Люди смеялись и охотно верили, хотя на самом деле ничего подобного не произошло, Лутицкий этих слов не произносил, и даже никогда не существовала японская спортсменка с таким именем. На самом деле все было гораздо проще. Семена Лутицкого действительно «ушли» с работы, но по другой причине. Пока он вел репортажи по радио, его могли терпеть: правда, имя подозрительное, но все же не слишком очевидное, не Исаак Рабинович, к примеру. Но когда, следуя движению технического прогресса, он перешел со своими репортажами на телевидение, главный начальник советского вещания товарищ Лапин такого не вынес. Рассказывают, он крикнул своим приближенным: «Это что за морда? Вы бы еще Голду Меир показали…»

Была ли сказана руководящая фраза насчет морды и Голды, или это такой же миф, как история с японской спортсменкой, достоверно неизвестно, но в один прекрасный день Лутицкого из радио- и телевещания убрали, хотя в спортивной журналистике вообще работать не запретили. После своей недолгой славы в эфире он еще много лет перебивался скромной поденщиной в «Советском спорте», «Физкультуре и спорте» и других периодических органах, а также написал несколько книг в качестве «негра» — так называли журналистов, пишущих безымянно (но не бесплатно) за каких-нибудь знаменитых людей, которые сами, естественно, ни уха ни рыла…
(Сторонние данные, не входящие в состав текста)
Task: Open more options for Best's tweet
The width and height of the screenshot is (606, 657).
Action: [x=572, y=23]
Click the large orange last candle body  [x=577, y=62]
Про разбитного репортера поговорили, посудачили и, как водится, забыли, а вот для самого Сени Лутицкого короткое время работы на радио осталось навсегда звездным часом его жизни. Все, что происходило с ним потом, было серым, будничным существованием, лишенным блеска и головокружительного подъема тех незабываемых дней, когда, услышав его имя, люди начинали заискивающе улыбаться, а хорошенькие девушки строить глазки. Имя его больше не вызывало у людей, включая хорошеньких девушек, никаких ассоциаций, а без этих ассоциаций он казался довольно ординарной личностью. Женился Сеня уже в период «постславы» на женщине, которая еще помнила его былой блеск, но вскоре забыла под давлением жизненной реальности: характер у Лутицкого сильно испортился, он стал мнительным, желчным, обидчивым. Жить с ним исключительно ради его былого успеха не стоило, и жена ушла через четыре года супружества, забрав с собой маленького сына.
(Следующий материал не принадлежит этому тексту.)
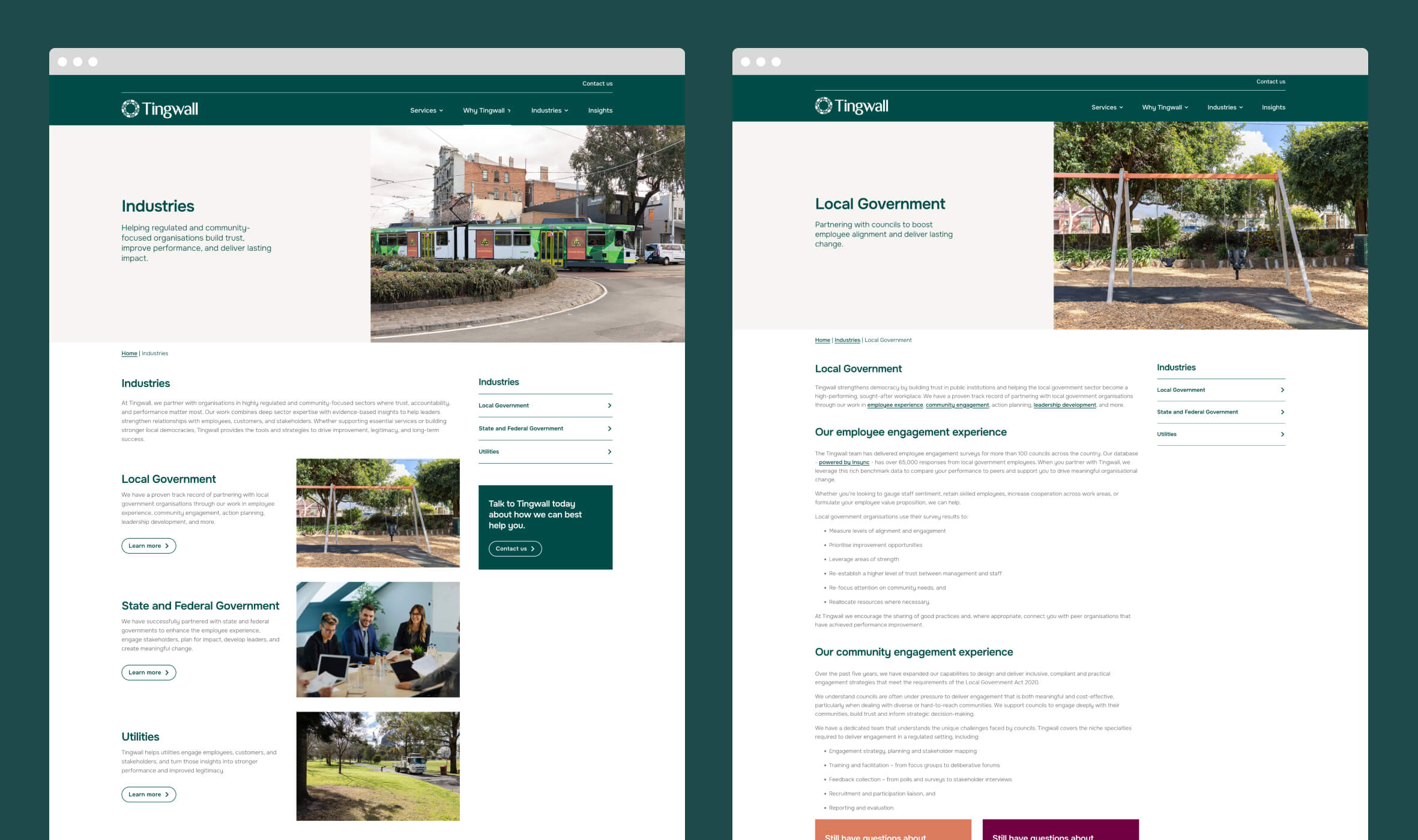Click Learn more under Local Government

tap(148, 545)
Последовавшие за этим событием годы Семен прожил обиженным не только на зловредное начальство, выгнавшее его с любимой работы, не только на неблагодарную публику, так скоро забывшую своего кумира, но еще и на бывшую жену, бросившую его и отнявшую сына. В таком безрадостном состоянии он провел лет десять, пока, наконец, в середине восьмидесятых годов не решился на эмиграцию. Отпустили его без особых сложностей, что он воспринял как еще одно унижение.
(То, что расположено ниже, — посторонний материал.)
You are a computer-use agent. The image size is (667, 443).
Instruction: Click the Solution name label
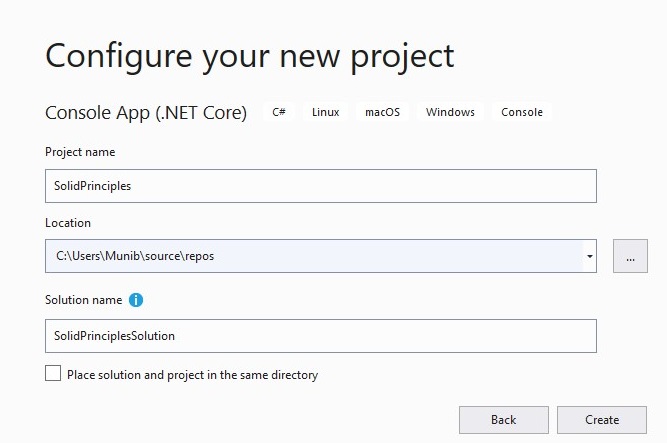click(83, 300)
В Нью-Йорке он твердо решил заниматься своей профессией — спортивной журналистикой — и не идти ни на какие компромиссы в виде курсов программистов или доставки газет. При этом английского он не знал, и, следовательно, его единственный путь лежал в русскоязычную прессу и на радио. Надо сказать, в редакции государственной радиостанции «Голос Освобождения» его приняли хорошо: там нашлись люди, помнившие его радиорепортажи эпохи расцвета. В штат его не взяли (он еще не был американским гражданином), но внештатно работать давали. Платили не ахти как здорово, но все же, пописывая еще в две-три русскоязычные газеты, на прожитие он зарабатывал. И повезло ему также с жильем: он вселился в дом с регулируемой квартплатой — редкая удача. Это был старый четырехэтажный дом без лифта в самом центре Манхэттена, населенный весьма разношерстной и притом весьма небогатой публикой. Впрочем, ни с кем, кроме Бренды, он в доме не познакомился.